Figure 1.29 – A query for examining the table

This is a very simple query where we just want to show 1,000 randomly selected rows. You can now execute this query and the output will be as shown in the following screenshot.

The following query output shows the data from the BigQuery table we just created:

Figure 1.30 – Example table output

Figure 1.30 – Example table output

Here are the key takeaways:

  • Data generated during the TensorFlow workflow in the AI Platform's JupyterLab runtime can be seamlessly persisted as a table in BigQuery.
  • Persisting data in a structured format, such as a pandas DataFrame or a CSV file, in BigQuery can easily be done using the BigQuery command-line tool.
  • When you need to move a data object (such as a table) between the JupyterLab runtime and BigQuery, use the BigQuery command-line tool with !bq to save time and effort.

Persisting data in a storage bucket

In the previous Persisting data in BigQuery section, we saw how a structured data source such as a CSV file or a pandas DataFrame can be persisted in a BigQuery dataset as a table. In this section, we are going to see how to persist working data such as a NumPy array. In this case, the suitable target storage is a Google Cloud Storage bucket.

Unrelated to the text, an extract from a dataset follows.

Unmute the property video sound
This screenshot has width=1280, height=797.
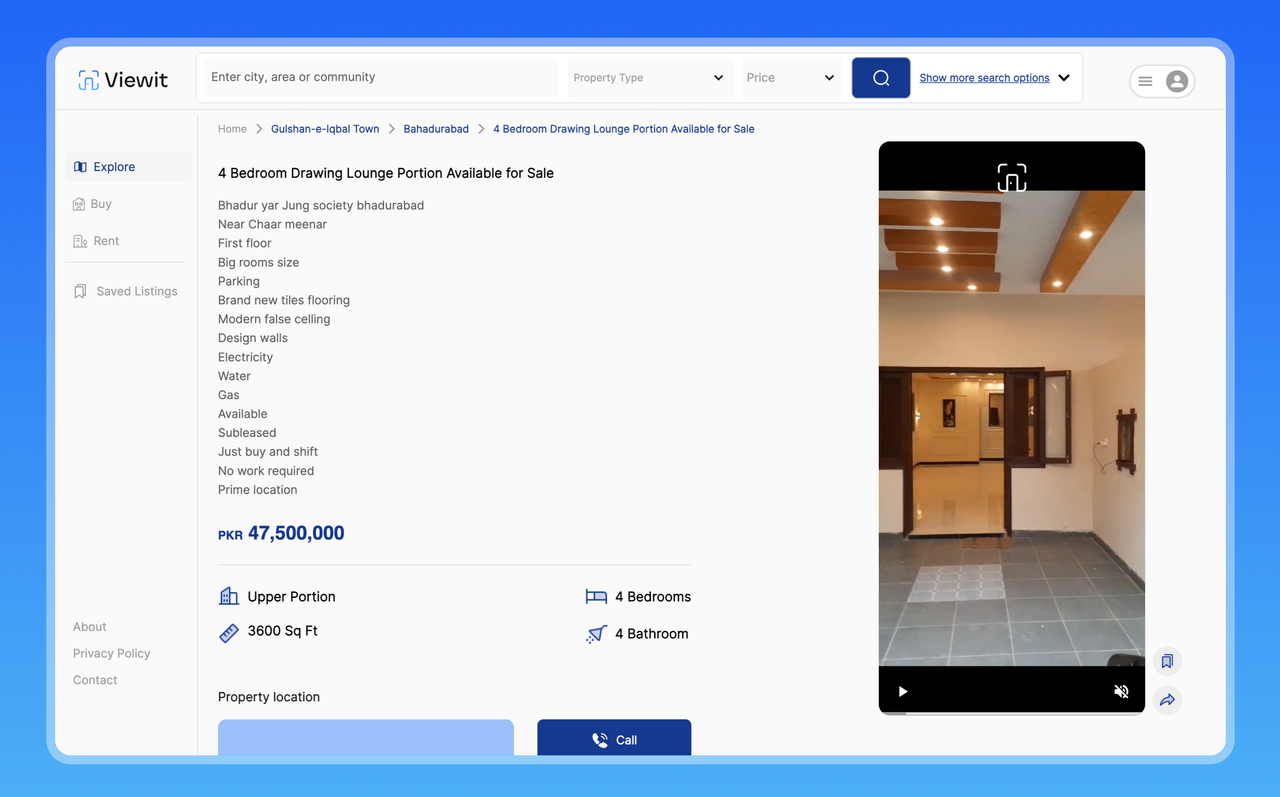click(1121, 691)
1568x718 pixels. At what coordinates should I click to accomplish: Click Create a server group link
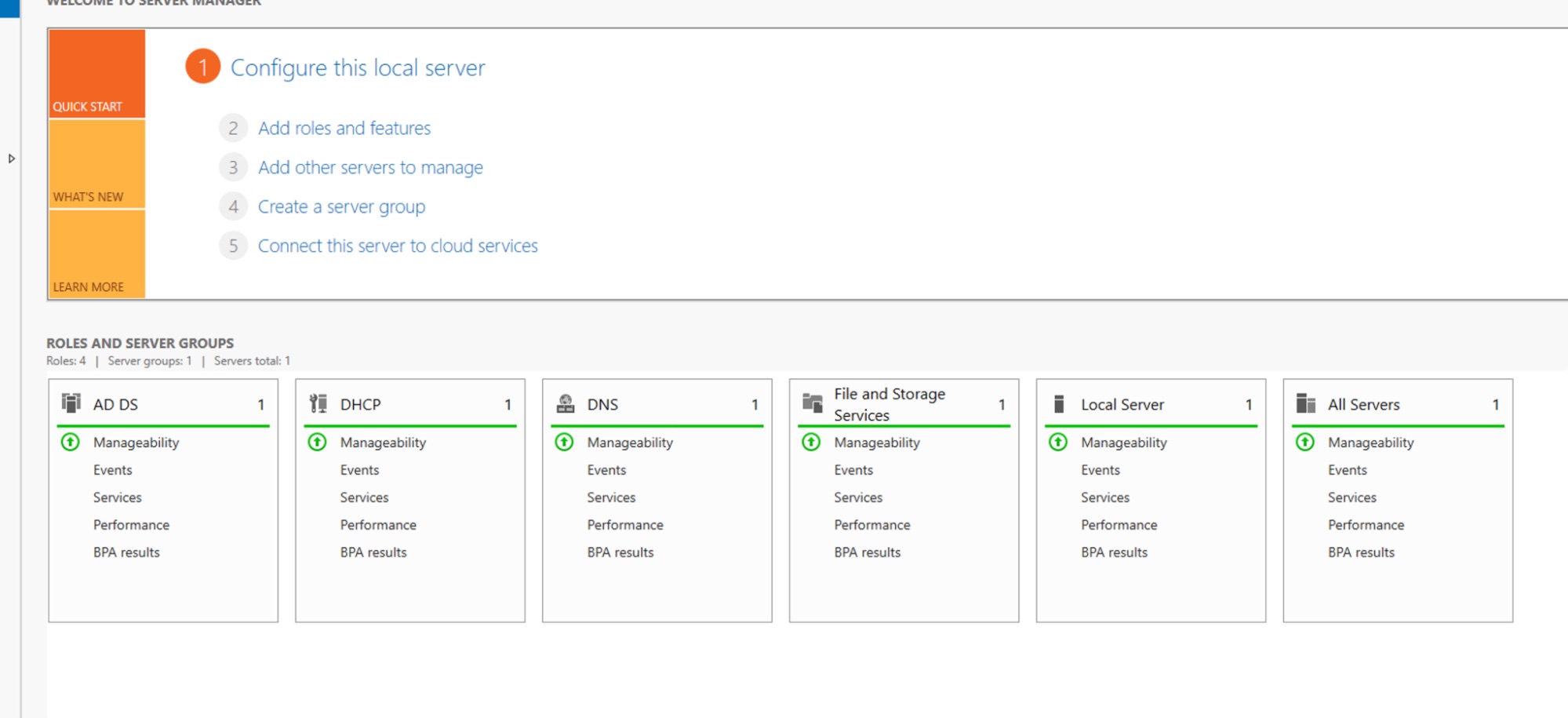point(341,207)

The workflow for this demonstration is as follows:

  1. For convenience, read a NumPy array from tf.keras.dataset.
  2. Save the NumPy array as a pickle (pkl) file. (FYI: The pickle file format, while convenient and easy to use for serializing Python objects, also has its downsides. For one, it may be slow and creates a larger object than the original. Second, a pickle file may contain bugs or security risks for any process that opens it. It is used only for convenience here.)
  3. Use the !gsutil storage command-line tool to transfer files from JupyterLab's /home directory (in some documentation, this is referred to as the local directory) to the storage bucket.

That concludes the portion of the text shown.